Besifloxacin ophthalmic suspension in patients with bacterial keratitis: A prospective, randomized clinical study

RON JANS CLINICAL CORNEA RESEARCH AWARD WINNER 

Authors: Fatma Zaguia, Michael Ross, Mahshad Darvish, Jean Deschênes
Author Disclosure Block: F. Zaguia: None. M. Ross: None. M. Darvish: Allergan, Johnson & Johnson, Santen, Shire. J. Deschênes: AbbVie, Allergan, Imprimis, NIE/NEI, Santen. Shire.

Abstract Body:

Purpose: Bacterial keratitis is a serious ocular problem that can, if not appropriately treated, lead to corneal scarring, perforation, endophthalmitis, and ultimately blindness. Current accepted treatment by most ophthalmologists for corneal ulcers involves aggressive therapy with fortified antibiotics typically every hour, around the clock dosing for at least the 48 hours, causing significant distress to patients, as well as compliance issues. Finally, delayed epithelial healing rate and conjunctival/corneal toxicity are known side effects of fortified antibiotics. Besifloxacin ophthalmic suspension is a novel topical fluoroquinolone, specifically developed as an ocular topical preparation. Several in vitro studies have shown a higher potency when compared with earlier fluoroquinolones, however there is limited data about its safety and efficacy in the treatment of bacterial keratitis.

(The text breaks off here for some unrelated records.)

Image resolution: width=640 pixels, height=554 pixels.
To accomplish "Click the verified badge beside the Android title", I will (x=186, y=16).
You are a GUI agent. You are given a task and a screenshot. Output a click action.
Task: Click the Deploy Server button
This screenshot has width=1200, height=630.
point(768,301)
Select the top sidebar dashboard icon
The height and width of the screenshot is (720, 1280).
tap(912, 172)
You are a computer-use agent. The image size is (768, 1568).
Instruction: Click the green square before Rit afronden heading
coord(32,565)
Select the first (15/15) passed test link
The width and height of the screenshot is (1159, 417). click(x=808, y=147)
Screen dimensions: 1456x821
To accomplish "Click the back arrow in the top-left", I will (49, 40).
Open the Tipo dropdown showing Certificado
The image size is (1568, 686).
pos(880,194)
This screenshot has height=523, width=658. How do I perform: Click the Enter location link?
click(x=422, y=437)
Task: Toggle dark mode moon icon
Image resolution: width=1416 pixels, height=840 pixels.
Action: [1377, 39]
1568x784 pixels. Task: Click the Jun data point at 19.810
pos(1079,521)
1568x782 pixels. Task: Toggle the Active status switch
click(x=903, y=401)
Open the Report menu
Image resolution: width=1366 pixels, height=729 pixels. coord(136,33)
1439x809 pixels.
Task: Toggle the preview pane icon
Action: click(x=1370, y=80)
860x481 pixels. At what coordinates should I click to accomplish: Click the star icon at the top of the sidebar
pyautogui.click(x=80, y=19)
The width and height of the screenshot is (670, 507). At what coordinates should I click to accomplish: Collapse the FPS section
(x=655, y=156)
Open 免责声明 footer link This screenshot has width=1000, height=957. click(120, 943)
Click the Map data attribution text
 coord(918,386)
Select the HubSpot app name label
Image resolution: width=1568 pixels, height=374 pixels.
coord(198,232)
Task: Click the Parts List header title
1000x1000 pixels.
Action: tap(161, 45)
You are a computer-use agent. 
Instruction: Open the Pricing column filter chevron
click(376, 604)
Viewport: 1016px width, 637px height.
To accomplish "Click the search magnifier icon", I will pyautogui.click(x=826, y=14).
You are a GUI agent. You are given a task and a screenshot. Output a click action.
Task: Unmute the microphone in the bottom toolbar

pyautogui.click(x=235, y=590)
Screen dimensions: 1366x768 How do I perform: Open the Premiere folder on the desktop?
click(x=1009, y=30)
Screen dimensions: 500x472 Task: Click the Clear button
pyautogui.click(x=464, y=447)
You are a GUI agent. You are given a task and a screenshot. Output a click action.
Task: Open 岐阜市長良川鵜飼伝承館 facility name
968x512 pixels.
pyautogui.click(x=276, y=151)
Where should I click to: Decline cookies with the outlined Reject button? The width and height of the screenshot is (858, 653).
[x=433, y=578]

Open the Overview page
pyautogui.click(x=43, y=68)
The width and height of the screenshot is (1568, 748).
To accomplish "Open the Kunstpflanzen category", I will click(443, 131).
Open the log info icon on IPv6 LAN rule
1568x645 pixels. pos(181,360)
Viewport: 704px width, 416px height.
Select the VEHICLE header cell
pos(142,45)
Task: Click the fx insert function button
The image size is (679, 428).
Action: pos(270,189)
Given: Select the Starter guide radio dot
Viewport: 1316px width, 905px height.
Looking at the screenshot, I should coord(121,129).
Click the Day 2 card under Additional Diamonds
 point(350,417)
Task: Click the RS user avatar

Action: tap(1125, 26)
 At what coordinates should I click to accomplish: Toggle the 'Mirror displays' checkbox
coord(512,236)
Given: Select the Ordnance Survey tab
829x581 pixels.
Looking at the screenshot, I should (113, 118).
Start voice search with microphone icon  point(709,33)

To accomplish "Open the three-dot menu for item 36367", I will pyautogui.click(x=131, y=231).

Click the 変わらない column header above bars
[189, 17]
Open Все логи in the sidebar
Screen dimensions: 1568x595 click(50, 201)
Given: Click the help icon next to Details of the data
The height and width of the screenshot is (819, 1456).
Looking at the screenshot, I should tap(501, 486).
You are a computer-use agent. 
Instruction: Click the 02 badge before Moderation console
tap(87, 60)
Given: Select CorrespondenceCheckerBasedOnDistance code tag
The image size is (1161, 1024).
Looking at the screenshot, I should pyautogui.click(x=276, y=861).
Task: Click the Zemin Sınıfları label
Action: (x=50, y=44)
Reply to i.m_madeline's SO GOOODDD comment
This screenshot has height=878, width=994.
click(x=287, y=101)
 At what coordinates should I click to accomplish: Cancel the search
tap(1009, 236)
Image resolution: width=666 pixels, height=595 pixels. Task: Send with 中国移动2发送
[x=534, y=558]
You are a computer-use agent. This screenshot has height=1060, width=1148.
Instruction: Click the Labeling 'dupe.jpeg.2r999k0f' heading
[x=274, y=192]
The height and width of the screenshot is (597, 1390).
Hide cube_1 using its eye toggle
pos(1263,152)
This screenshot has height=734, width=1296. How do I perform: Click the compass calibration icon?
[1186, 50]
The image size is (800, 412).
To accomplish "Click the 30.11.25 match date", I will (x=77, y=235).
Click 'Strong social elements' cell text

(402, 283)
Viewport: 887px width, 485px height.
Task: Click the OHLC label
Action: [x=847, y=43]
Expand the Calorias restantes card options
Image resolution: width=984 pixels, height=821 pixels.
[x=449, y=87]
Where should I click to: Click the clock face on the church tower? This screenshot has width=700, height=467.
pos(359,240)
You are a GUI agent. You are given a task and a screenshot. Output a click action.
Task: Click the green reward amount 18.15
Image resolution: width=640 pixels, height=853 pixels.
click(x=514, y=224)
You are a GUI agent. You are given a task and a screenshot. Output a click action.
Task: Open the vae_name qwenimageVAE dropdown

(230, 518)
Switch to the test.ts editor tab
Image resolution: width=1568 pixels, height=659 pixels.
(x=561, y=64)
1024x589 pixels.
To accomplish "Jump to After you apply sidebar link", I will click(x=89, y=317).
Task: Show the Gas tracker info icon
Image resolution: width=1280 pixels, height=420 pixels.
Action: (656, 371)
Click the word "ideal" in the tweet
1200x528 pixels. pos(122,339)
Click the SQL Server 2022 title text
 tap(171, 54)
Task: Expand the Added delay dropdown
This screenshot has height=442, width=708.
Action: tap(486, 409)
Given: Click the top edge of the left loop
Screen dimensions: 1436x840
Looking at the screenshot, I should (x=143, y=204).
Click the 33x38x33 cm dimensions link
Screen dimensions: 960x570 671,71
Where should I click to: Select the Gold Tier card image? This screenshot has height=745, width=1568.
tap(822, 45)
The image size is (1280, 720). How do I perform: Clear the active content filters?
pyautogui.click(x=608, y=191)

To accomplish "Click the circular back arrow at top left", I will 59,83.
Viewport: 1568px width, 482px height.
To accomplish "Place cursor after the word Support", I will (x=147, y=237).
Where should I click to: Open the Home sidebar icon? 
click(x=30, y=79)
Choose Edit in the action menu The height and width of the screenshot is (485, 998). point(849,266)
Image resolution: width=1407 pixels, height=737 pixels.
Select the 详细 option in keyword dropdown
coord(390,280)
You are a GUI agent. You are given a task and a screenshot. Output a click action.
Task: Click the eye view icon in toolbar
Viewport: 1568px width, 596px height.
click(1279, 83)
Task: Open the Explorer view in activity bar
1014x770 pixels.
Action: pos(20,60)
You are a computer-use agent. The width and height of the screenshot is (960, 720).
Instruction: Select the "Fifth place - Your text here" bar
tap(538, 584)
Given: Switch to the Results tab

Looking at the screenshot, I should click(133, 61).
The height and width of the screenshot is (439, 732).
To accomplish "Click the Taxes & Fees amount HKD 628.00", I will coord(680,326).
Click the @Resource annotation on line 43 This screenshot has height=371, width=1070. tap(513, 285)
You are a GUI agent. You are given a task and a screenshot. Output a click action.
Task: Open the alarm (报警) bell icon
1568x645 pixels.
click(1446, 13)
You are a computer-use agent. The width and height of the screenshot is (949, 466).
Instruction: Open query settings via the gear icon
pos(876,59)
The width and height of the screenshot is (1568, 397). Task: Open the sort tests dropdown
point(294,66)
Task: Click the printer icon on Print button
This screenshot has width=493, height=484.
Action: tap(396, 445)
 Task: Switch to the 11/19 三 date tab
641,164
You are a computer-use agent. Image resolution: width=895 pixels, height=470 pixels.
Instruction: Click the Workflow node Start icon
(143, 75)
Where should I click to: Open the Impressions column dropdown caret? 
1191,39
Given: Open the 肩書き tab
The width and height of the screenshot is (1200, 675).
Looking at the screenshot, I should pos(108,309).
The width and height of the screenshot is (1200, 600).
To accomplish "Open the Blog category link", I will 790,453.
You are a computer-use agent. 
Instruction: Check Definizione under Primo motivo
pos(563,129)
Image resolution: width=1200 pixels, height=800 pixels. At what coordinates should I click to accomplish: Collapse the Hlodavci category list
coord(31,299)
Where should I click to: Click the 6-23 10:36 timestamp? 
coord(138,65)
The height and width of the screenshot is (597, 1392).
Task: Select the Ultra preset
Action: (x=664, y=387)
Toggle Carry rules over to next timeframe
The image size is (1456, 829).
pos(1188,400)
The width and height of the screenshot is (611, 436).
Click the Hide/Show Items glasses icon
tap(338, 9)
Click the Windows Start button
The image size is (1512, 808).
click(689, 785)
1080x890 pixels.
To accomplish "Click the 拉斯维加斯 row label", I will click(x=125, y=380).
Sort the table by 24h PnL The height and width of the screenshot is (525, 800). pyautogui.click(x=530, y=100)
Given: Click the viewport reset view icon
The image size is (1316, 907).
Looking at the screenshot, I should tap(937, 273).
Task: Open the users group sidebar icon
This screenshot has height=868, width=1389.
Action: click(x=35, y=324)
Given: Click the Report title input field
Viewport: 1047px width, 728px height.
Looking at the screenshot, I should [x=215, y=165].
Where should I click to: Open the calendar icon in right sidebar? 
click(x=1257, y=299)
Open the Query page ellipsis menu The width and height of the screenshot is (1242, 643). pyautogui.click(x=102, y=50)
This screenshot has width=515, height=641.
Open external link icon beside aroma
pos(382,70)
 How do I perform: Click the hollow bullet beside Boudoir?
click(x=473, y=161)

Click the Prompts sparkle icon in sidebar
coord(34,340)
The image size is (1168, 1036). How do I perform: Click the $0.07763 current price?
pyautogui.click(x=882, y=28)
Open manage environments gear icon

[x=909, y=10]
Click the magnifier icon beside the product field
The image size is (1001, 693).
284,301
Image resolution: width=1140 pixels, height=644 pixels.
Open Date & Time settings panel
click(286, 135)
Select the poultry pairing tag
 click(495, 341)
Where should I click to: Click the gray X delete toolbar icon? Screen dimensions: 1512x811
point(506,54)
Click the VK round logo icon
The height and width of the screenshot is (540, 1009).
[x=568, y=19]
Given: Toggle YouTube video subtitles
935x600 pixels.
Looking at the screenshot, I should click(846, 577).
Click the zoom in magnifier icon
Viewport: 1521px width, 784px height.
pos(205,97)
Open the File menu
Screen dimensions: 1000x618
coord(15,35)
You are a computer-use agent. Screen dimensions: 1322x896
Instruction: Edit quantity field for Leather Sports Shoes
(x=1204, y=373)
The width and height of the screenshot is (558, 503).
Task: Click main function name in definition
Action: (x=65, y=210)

Study Design: Our study is a multi-site prospective, randomised trial to determine if besifloxacin when compared to fortified tobramycin/vancomycin drops results in non-inferior clinical resolution of bacterial keratitis. Primary outcome was clinical resolution at day 28: no evidence of active bacterial infection, complete reepithelialization/wound healing and resolved inflammation.

Methods: Patients with bacterial ulcers larger than 1 mm were randomised to receive besifloxacin at initially Q4H dosing vs fortified tobramycin + vancomycin at initial Q1H dosing. Complete exams were recorded at initial visit, and at predetermined subsequent visits.

Results: Overall, there were no treatment failures in the besifloxacin group. There was no statistical difference between groups when controlled for initial infiltrate size, with average infiltrate size of 1.2mm in besifloxacin group vs 2mm in fortified group (p=0.11). Median number of days taken for the ulcer to heal between the besifloxacin group (12 days) and fortified group (19 days) showed no statistical difference (p=0.4). The group treated with besifloxacin showed a statistically significant more rapid epithelialization rate, at a mean of 4 days vs 11 (p=0.01). Improvement of visual acuity from baseline at presentation showed no statistical difference (p=0.49) with approximately 1.2 lines gained on Snellen chart for besifloxacin group vs 2 lines of improvement in fortified group.

Conclusions: Our preliminary results failed to find a difference in efficacy of besifloxacin, a novel fluoroquinolone in the treatment of bacterial keratitis when compared to traditional combination therapy of fortified antibiotics.